Have you ever taken a sip of a deep red wine and it left a purple tint to your teeth? It's pretty common, and unattractive. Luckily we have some tips to help you avoid this and some insight as to what effect wine has on your teeth.
Susceptible to erosion due to acids, the enamel on your teeth is the part that is most effected by wine since wine is high in acids. In addition to the short-term staining of your teeth caused by wine, long-term dullness of your teeth is a concern. Red wine usually takes the blame for teeth staining because of the obviously darker color it has. It also causes more staining because it's high in chromogens, which can also be found in coffee and tea, other teeth staining drinks. The tannins in red wine can help the chromogens bind to teeth. We can't put all the blame on red wine, though. White wine is very high in acidity which breaks down tooth enamel. When the enamel is broken down it allows food and drinks to penetrate the teeth, thus staining them.
All of this may sound a bit overwhelming for wine drinkers, but there's no reason to stop enjoying your favorite bottle. Dr. John Aylmer, a Weston, FL dentist, says "If a patient tells me they drink a lot of wine, it doesn't raise any great concerns for me, as long as they're sticking to an effective oral-hygiene regimen." Brushing and flossing regularly can help prevent the effects of wine staining your teeth, just like any other foods (sugar, coffee, etc.).
One way to prevent wine from staining your teeth is to brush your teeth beforehand. This will scrub away plaque that wine can stick to. Then wait at least 30 minutes after drinking wine before brushing again to prevent from moving all the acid from wine throughout your mouth.
An even easier trick to prevent staining is to swish water around your mouth periodically while drinking wine to wash away the staining components. Since water is a neutral substance, it restores normal pH levels in your mouth, aiding in the reduction of cavity causing bacteria. It can also help your mouth produce more saliva which fights off bacteria.
Wine does have a lot of positive effects on your teeth, too!
"A study published in the Journal of Agricultural and Food Chemistry found that red-wine antioxidants prevented plaque-causing bacteria from sticking to gum tissue.
In 2014, another study published in that journal showed that wine might help prevent periodontal disease and teeth loss. In the study, wine with added grapeseed extract was effective in fighting three out of five mouth disease–causing bacterial strains.
In 2007, research from Italy's University of Pavia showed that both white and red wine may help prevent the proliferation of streptococci, a type of bacteria associated with cavities, tooth decay and sore throats. Furthermore, another study from the same year found that polyphenols in grape pomace may help inhibit Streptococcus mutans, the dental pathogen that produces tooth-decaying acid and sugary substances called glucans, which can cause plaque.
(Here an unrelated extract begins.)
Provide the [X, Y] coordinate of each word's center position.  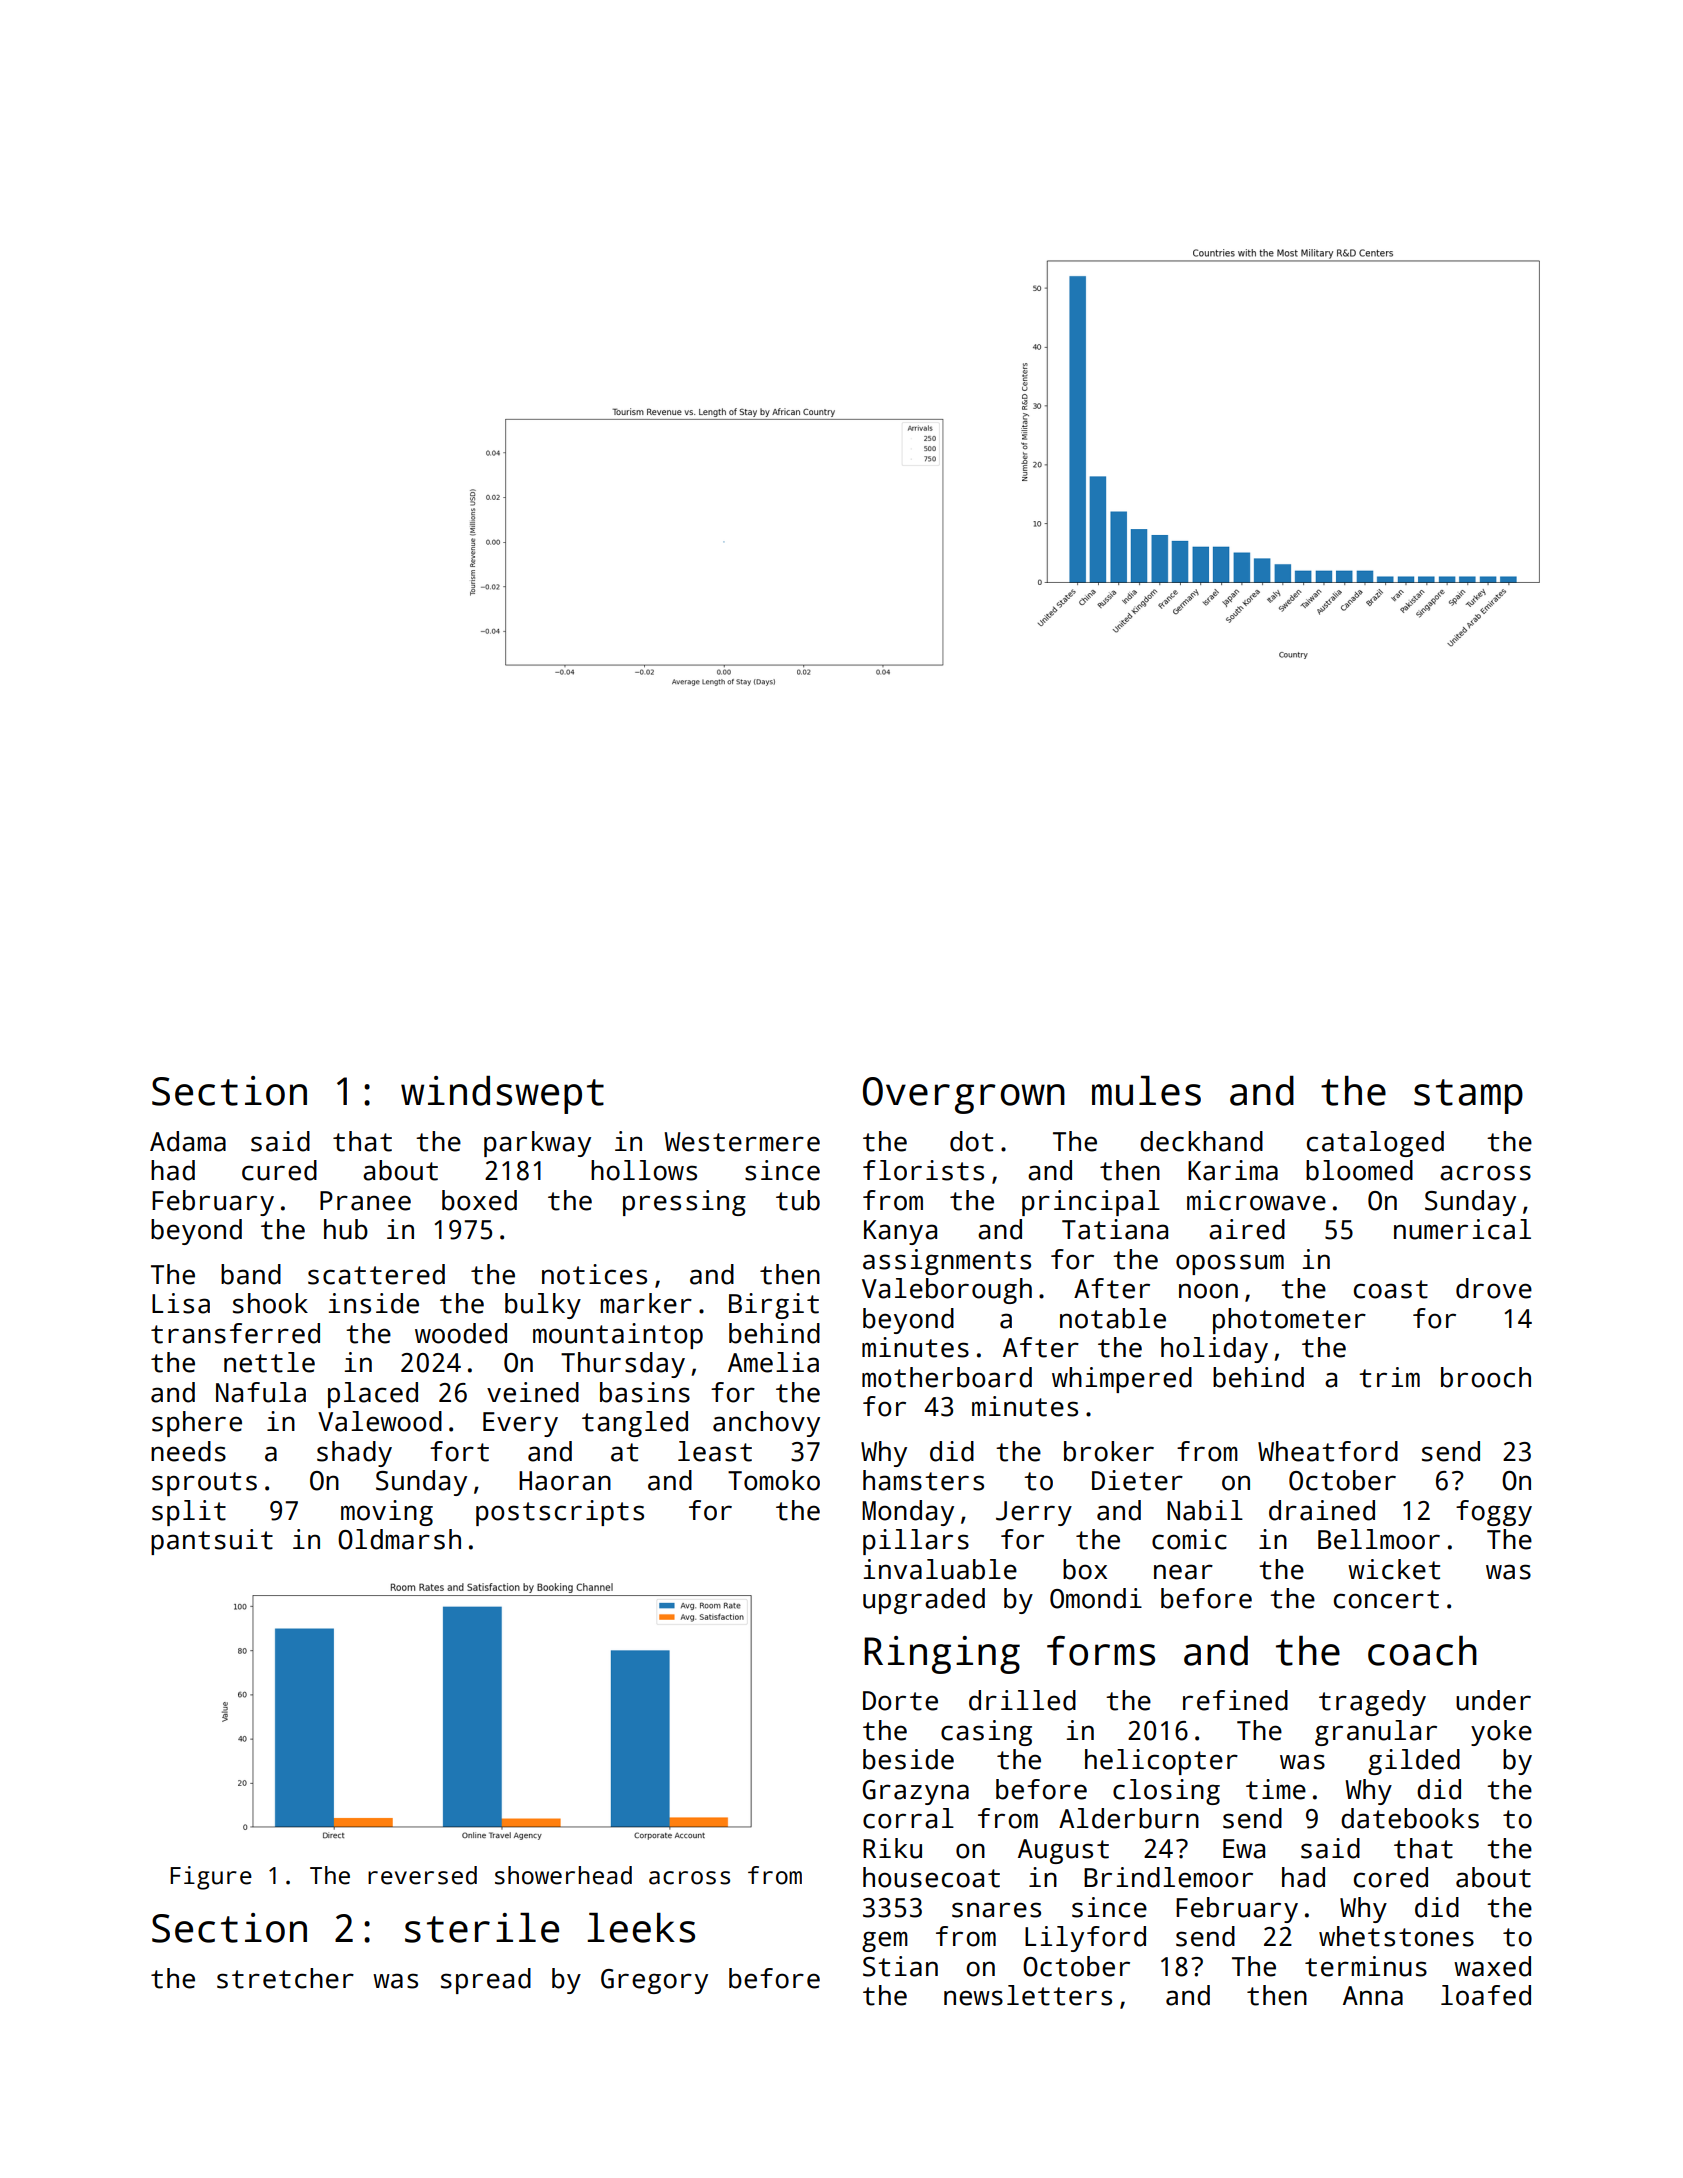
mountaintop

Among these polyphenols, resveratrol might play a key role. A 2006 study published in the Journal of Periodontology found that resveratrol reduced the amount of gingivitis-related bacteria by up to 60 percent in lab tests on mice, performing better than synthetic alternatives."
- Wine Spectator
So don't hold back from having that glass (or two) of wine because you're afraid of it staining your teeth. Drink up!